A diagram of the architecture of a You.i Roku Cloud app.

The server runs in the Amazon cloud (AWS). When the server starts, it waits and listens for a client to connect to its TCP socket.

When a user starts their Roku channel (a Roku channel is equivalent to an app), the client connects to the server’s TCP socket. This connection persists for the duration of the session. Messages are sent between the client and server in JSON format.

On connection, the client and server perform a handshake to confirm that they’re running compatible versions of their respective code. In addition, the client sends the following data to the server:

  • Device information (such as deviceID)
  • Persistent store (from a previous session)
  • Deep-link parameters, if available
  • In-app purchase details, if available

See also the Cloud Glossary.

The server

The server decides which content to display (including the layout) and how to respond to user requests, like navigation.

The software components in the server are exactly the same ones that would be running on any other platform, with the addition of the Cloud SDK.

A diagram of the server side of a You.i Roku Cloud app.
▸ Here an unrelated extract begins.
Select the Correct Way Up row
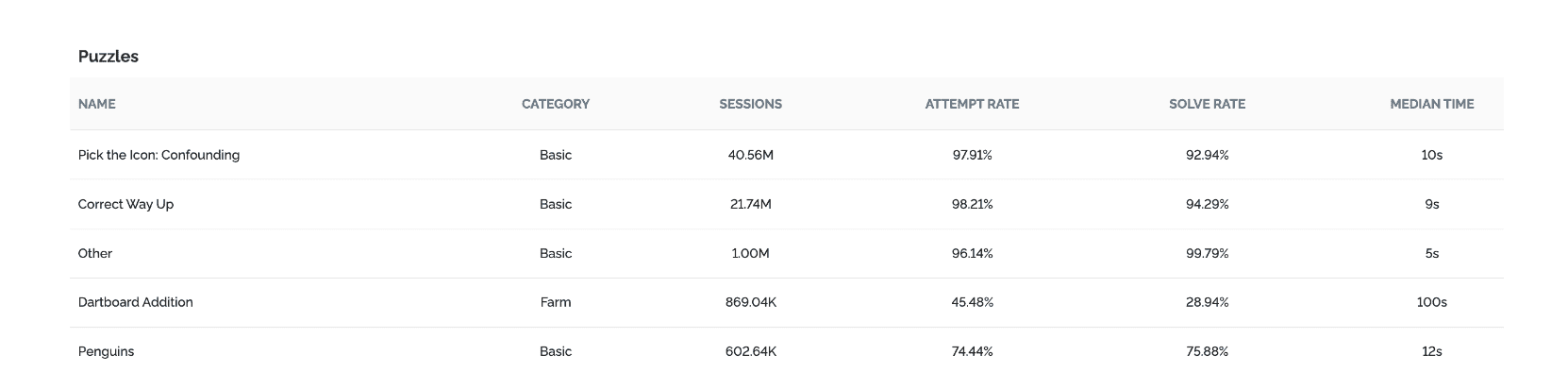Viewport: 1568px width, 389px height. 786,204
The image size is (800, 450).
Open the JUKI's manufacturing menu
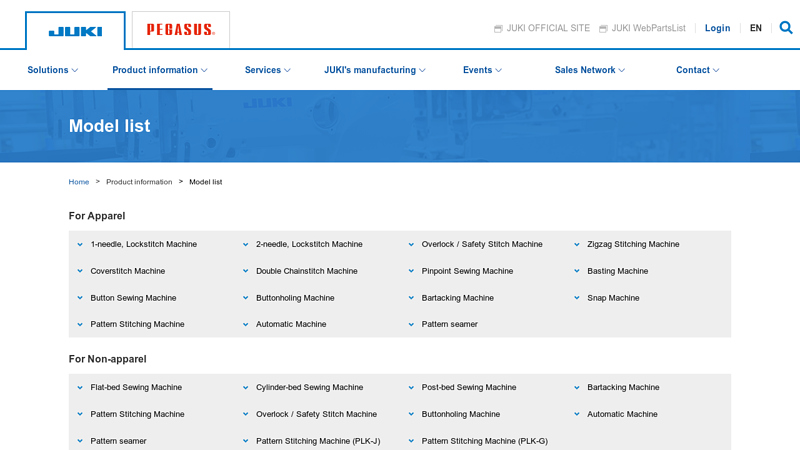click(x=375, y=70)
The server includes most of the application logic for the Cloud app. Some logic and images are run from the client for performance reasons. Static assets, such as images and After Effects (AE) files, are stored in an Amazon S3 bucket and accessed remotely by the client.

A diagram of the components of a You.i Roku Cloud app.
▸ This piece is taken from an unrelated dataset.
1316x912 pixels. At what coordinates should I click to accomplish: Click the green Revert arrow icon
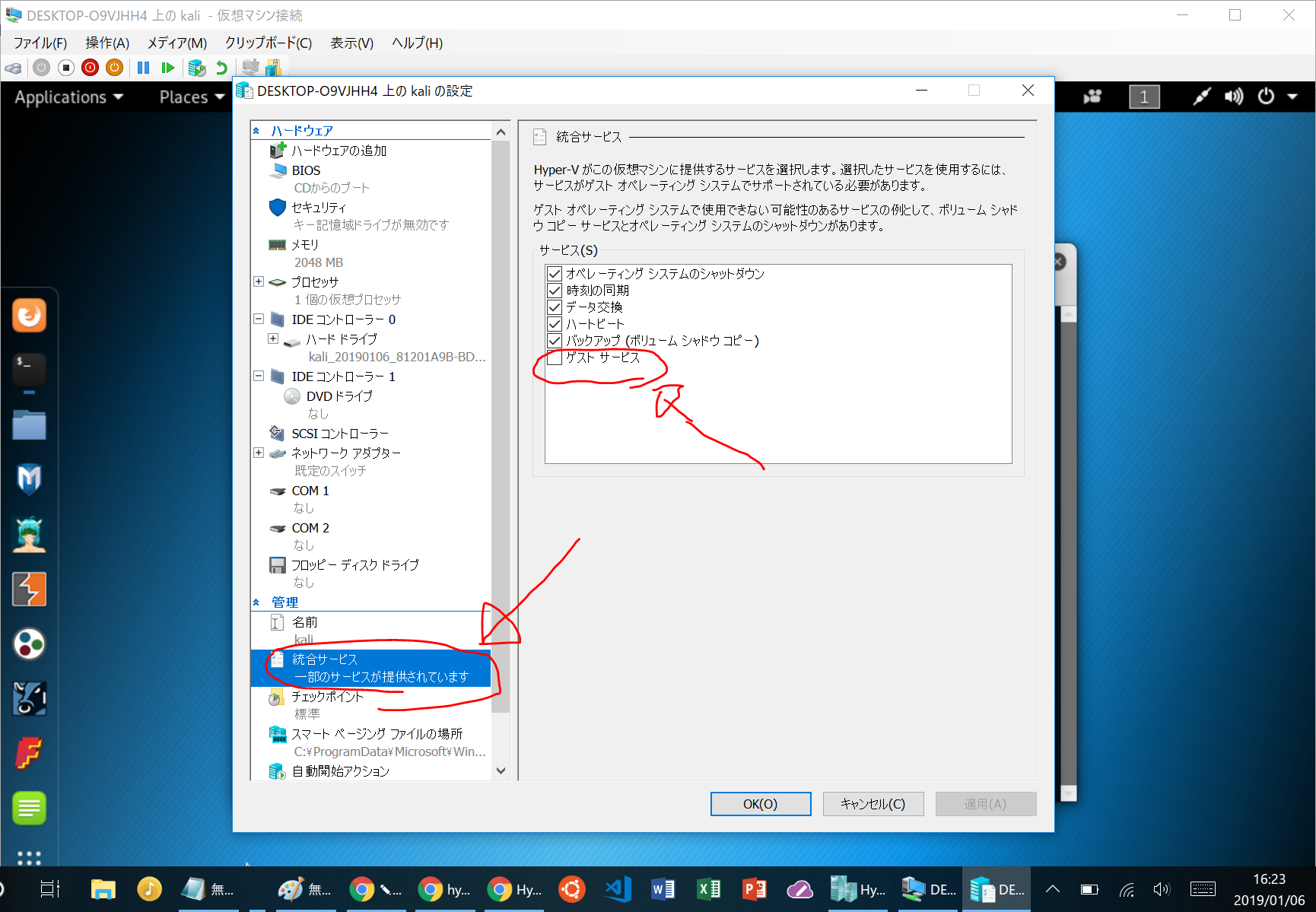coord(221,68)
Every time the application code navigates to a new screen, that code computes a visual representation (SceneTree) of that screen. The Cloud SDK monitors the SceneTree and converts it into a SceneGraph and sends it to the client.
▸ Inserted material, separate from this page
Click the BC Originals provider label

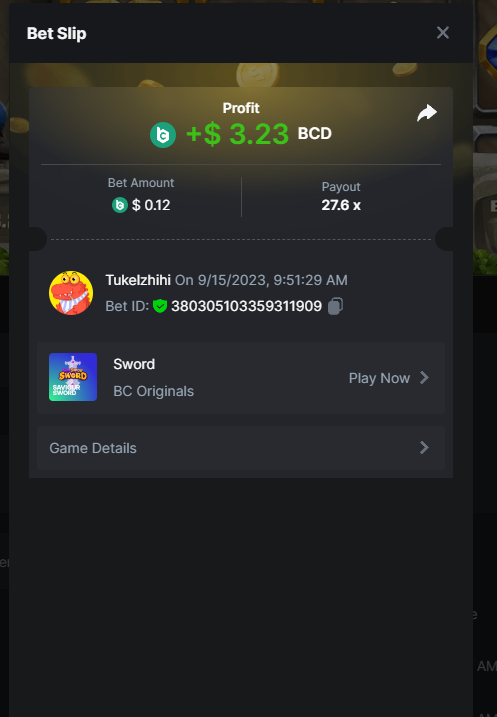tap(154, 391)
When the user presses a button on the Roku’s remote control, the client forwards a request to the server so the server can respond to the button press. If the server determines that a visual change should result (for example, navigating to a new screen), the appropriate information is sent to the client to be rendered.

In most cases, the Cloud SDK passively detects changes to the SceneTree and automatically forwards the information to the client. This means the server code does not need to be specifically written for the Roku platform. The same code that runs natively on other platforms also drives the Roku experience.

The client

The client is very similar to a web browser. A browser forwards user requests to a server, which provides the browser with content to display.

A diagram of the You.i Roku Cloud SceneGraph architecture.

On the Roku device, we run a small, generic app (the client) which, on launch, connects to the server via a TCP socket. Messages are sent between the client and server in JSON format.

A diagram showing You.i Roku Cloud event handling.